The opening of the authentic centre in Melbourne comes just two days after eBay Australia launched an authenticity guarantee program for new and pre-owned luxury sneakers purchased on its site in partnership with Sneaker Con, an established sneaker event and digital platform for sneakerheads to buy, sell and trade kicks.
“The sneaker authentication wars have begun with two major players battling for Aussie attention,” Saskia Fairfull, brand experience consultant and founding member of the Independent Fashion Advisory Board (IFAB), told Inside Retail.
While Australia represents a small slice of the estimated US$10 billion global sneaker market, its rapid growth suggests there’s still a significant opportunity for global marketplaces to tap into. Fairfull believes StockX’s success or failure will come down to brand credibility and community.
“StockX will need to ensure they have a solid marketing strategy targeting locals or else sneakerheads will go to who they know, eBay and Sneaker Con,” she said.
Not just sneakers
StockX was founded in 2016 as an online marketplace to buy and sell rare and highly coveted limited-edition sneakers from the likes of Jordan and Yeezy, but in recent years, it has expanded into premium streetwear, luxury handbags, electronics and collectibles.
Today, it has more than 125,000 listings across 500 brands. While sneakers still make up the bulk of its listings, new categories are growing rapidly. Sales of trading cards increased more than 4,000 per cent last year, according to Schwartz, and the two top-selling products on the platform last were PlayStation and Xbox consoles.
“It’s [providing] access to these high-demand items that aren’t always sitting on retail shelves,” Schwartz explained.
As StockX expands into more categories, it’s increasingly competing with the likes of eBay, Vestiaire Collective and Idle Fish, a second-hand marketplace in China. Its main obstacle to growth in the APAC region will be diverting traffic away from other resale sites, according to Fairfull.
But unlike those sites, StockX only trades in products that are in ‘new, in-the-box’ condition, and it caters to customers buying sneakers as a collector’s item to put on the shelf, or as an asset for their investment portfolio, as much as to actually wear.
“The whole approach is quite interesting,” Danny Lattouf, chief strategy officer, at The General Store, told Inside Retail.
“Those in the know try to buy in a certain way: one to stock (keep), one to rock (wear) and, where possible, one to sell. In many cases, you can pay for at least two of them when selling the third in the resale market. And depending on how hot they are, you could potentially pay for all three with the sale of the first one.”
The elevation of sneakers from footwear to financial investment is the result of clever production and marketing tactics on the part of brands.
“This idea that brands release products with scarcity in mind goes back over 30 years to the original Air Jordan sneakers,” Schwartz said.

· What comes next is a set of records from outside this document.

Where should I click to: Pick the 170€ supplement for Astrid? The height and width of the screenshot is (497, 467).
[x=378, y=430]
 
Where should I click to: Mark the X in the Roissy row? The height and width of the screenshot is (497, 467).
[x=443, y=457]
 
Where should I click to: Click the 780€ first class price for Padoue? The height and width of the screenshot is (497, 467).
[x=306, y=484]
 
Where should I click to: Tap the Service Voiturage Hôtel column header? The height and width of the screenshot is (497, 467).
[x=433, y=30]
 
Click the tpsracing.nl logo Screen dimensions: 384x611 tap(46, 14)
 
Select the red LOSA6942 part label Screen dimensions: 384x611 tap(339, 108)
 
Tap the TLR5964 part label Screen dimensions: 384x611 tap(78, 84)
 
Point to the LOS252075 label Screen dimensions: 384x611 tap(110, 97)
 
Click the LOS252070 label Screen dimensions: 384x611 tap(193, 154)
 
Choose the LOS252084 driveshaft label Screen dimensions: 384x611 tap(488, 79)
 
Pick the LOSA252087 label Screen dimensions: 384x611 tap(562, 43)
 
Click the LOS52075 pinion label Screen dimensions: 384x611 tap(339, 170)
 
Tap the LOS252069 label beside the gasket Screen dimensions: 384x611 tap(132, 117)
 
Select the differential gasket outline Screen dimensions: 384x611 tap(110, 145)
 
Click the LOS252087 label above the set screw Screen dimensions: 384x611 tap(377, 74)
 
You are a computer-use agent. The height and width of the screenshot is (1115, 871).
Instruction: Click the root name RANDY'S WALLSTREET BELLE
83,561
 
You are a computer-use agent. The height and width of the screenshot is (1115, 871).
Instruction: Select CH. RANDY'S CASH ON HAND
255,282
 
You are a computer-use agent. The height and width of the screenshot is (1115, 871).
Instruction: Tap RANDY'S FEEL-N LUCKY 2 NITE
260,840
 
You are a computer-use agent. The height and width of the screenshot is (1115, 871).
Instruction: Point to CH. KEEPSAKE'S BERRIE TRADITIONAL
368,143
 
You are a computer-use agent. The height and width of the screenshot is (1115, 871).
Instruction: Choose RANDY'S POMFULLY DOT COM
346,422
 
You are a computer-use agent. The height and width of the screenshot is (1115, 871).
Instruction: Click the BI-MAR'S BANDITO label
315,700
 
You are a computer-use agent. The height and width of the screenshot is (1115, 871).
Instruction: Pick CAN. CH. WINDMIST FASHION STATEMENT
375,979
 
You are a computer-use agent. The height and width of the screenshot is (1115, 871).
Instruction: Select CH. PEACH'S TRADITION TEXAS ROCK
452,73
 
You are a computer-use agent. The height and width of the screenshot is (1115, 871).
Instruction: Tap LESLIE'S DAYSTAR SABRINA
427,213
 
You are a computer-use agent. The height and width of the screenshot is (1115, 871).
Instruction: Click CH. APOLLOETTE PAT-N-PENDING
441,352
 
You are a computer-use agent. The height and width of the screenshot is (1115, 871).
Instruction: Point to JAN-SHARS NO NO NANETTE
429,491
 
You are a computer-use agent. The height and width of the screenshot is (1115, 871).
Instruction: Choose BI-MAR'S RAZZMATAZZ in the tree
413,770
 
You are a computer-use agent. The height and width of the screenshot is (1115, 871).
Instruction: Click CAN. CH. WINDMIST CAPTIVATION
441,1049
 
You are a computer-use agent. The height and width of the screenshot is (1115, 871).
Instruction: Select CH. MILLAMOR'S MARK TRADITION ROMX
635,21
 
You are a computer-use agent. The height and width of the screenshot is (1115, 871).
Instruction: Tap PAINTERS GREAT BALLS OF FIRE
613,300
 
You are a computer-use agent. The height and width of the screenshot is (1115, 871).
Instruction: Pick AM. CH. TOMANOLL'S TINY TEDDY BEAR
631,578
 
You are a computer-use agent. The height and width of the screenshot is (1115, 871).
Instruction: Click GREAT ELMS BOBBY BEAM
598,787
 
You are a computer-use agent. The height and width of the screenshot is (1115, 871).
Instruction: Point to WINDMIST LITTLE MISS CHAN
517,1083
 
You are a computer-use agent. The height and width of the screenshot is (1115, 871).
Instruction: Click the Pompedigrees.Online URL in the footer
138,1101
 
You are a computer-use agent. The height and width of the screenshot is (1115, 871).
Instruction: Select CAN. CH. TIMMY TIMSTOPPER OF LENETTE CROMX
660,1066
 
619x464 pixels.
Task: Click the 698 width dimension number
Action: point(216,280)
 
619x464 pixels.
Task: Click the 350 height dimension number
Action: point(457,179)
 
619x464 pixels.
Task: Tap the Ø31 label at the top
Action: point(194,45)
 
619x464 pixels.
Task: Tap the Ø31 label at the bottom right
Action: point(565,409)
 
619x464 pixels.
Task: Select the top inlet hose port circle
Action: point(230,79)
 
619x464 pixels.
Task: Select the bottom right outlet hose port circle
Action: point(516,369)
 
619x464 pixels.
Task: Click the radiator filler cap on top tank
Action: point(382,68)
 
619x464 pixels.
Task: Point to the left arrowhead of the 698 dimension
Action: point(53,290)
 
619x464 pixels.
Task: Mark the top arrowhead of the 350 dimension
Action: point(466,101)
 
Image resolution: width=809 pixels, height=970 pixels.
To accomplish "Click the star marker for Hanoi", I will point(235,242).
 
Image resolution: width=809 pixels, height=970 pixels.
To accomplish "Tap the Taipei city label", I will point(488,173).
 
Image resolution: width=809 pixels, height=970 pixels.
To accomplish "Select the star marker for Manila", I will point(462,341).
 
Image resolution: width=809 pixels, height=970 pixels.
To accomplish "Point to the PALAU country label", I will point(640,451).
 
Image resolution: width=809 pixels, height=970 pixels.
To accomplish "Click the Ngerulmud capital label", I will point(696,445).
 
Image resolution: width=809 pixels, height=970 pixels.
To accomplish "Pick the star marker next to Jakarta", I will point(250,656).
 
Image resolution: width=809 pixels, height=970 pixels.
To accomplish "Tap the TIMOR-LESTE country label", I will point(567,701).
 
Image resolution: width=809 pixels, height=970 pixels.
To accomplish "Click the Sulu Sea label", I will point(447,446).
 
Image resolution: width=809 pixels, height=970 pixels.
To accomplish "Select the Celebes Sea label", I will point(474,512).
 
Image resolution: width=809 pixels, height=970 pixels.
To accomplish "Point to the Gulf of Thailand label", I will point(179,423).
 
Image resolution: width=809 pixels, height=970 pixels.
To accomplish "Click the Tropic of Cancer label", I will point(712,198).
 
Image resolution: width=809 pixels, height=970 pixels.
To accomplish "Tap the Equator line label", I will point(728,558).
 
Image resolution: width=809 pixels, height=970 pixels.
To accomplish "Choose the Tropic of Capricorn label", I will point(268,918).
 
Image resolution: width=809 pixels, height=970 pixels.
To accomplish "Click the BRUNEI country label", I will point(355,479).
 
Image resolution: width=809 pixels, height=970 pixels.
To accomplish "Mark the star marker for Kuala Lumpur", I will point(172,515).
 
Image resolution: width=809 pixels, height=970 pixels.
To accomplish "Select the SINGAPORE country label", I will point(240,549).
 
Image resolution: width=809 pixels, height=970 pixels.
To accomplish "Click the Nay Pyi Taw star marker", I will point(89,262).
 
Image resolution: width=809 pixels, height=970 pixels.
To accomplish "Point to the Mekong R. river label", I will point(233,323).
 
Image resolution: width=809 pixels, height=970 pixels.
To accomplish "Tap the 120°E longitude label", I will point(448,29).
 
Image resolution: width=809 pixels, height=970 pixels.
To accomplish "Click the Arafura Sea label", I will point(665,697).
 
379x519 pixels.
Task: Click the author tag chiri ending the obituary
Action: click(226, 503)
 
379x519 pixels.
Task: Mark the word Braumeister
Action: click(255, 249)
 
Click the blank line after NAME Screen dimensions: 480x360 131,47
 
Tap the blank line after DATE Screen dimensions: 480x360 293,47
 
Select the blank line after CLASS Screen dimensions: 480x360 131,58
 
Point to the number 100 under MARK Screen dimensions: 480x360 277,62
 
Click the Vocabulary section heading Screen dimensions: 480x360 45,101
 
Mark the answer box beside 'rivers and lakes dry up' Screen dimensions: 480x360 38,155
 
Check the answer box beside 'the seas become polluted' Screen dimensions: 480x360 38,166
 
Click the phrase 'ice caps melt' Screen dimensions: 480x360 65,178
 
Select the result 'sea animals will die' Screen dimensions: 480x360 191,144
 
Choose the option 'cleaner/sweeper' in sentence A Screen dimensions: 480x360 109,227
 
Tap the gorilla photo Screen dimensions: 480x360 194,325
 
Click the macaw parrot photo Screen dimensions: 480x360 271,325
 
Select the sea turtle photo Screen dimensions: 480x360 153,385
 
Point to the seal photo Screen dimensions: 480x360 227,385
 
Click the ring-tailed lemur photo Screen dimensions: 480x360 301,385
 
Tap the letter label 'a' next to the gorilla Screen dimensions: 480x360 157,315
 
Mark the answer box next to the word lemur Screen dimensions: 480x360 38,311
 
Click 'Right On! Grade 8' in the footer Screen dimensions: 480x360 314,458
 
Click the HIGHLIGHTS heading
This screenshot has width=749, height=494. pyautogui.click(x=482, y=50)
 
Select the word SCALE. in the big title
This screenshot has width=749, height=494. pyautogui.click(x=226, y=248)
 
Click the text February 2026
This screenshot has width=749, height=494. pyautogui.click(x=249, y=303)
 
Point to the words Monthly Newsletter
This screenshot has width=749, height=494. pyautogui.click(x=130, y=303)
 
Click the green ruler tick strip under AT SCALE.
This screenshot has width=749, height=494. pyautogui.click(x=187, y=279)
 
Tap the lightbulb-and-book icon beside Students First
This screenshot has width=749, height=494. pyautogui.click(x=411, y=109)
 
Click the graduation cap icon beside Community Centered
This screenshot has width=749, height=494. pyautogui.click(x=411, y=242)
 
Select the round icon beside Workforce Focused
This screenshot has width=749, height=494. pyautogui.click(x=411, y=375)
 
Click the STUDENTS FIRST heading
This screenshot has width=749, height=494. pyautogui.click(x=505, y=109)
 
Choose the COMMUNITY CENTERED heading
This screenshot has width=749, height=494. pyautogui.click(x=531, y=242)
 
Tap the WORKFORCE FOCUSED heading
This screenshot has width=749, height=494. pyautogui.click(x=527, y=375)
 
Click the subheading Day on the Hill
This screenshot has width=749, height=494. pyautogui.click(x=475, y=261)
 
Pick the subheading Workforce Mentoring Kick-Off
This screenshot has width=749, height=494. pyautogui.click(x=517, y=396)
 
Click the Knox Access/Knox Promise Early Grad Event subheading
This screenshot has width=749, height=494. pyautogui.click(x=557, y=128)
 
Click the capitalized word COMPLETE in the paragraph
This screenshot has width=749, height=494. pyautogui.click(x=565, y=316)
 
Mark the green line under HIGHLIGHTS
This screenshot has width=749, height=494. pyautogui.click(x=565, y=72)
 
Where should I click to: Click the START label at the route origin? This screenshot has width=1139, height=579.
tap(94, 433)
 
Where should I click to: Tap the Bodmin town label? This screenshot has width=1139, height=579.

“They really started this trend of having a unique colourway for each release [and] more demand than there was supply [to] help create a halo effect of hype around the product that helps drive their general release product. But we’re seeing more and more brands taking this approach to releasing products.”
According to Lattouf, StockX has helped further elevate the value of products to the point where “sales are almost automatic at launch”.
“I think it’s impacting brands in a positive way,” he said. ‘
As the sneaker market grows, it’s attracting new customers. While the sweet spot is still Gen Z, according to Schwartz, it’s no longer so male dominated. The number of female customers on StockX doubled in 2020.
“Our female audience is one of our fastest growing segments,” he said, adding that the over-45 demographic has also seen significant growth.
A sneaker unicorn
StockX is now valued at US$3.8 billion, following the conclusion of a US$195 million secondary tender offering as well as an additional US$60 million in Series E-1 primary shares in April. It is rumoured to be pursuing an IPO later this year.
“Our focus right now is on global expansion and category diversification, while continuing to grow our core business,” Schwartz said. “There are massive opportunities ahead, and our mission right now is to execute.”